Former Mayor Julie Akin resigned earlier this year, replaced by Tonya Graham. Bloom takes over Graham’s former council seat and was selected by the council on the fourth round of balloting.
Councilor Shaun Moran also resigned this year, and Dahle was selected as his replacement in the first round of balloting by the council.
Both Dahle and Bloom, who are scheduled to be sworn in on Monday, will run for election in 2024.
Bloom has lived in Ashland since 2005, and Dahle was born here. They both attended Southern Oregon University.
Looking back at his selection, Bloom said he thought his economic situation resonated with other councilors, describing himself as living in one of the most affordable apartments in Ashland with wife and child.
He said he currently works from home, selling go-karts for a living.
“I only get paid when I make a sale,” Bloom said.
The high cost of child care hurts struggling families who are having a difficult time paying the rent, he said.
More and more people who live in Ashland are looking to nearby communities where rents are cheaper, Bloom said.
As the city prepares for the future, Bloom said he hopes more efforts go into providing additional housing, particularly low-income housing.
Bloom addressed a news report indicating he’d received support from a gun-rights group after he helped lead a free-speech effort at SOU a decade ago.
“In hindsight, with a little more maturity than at 20 or 21, I would have figured out it was the conservative Koch brothers who were behind it,” he said.
Bloom was then, in 2014, part of Associated Students of Southern Oregon University and opposed the administration’s new free-speech policy, which restricted demonstrations to an area around Stevenson Union.
An organization named “Students for Concealed Carry” offered legal support to Bloom and others.
“Being naive and young, we accepted it,” he said, only later discovering it was connected to the Koch brothers.
An article in the Mail Tribune at the time quoted Bloom as saying, “Although we are Students for Concealed Carry, the issue we are addressing is free speech and not concealed carry on campus.”
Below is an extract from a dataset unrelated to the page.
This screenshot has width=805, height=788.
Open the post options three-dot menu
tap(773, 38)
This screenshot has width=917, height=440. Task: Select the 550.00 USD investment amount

“That said, I will not apologize or be ashamed of standing up for student rights and combating hateful speech anywhere and any time,” Bloom said. Ultimately, the administration reversed its free-speech policy, he said. (To ready Bloom’s full statement, click here.)
“My only regret was that I didn’t research this organization more deeply when agreeing to accept their legal support.”
Bloom said he supports more restrictions on gun ownership.
“I don’t believe in assault weapons — they should be banned,” he said. “They should raise the minimum age to purchase a firearm.”
Dahle, who owns Rogue Aviate, is a pilot and flight instructor, said the city faces a number of issues but he is heartened by the “active, informed and passionate citizenry.”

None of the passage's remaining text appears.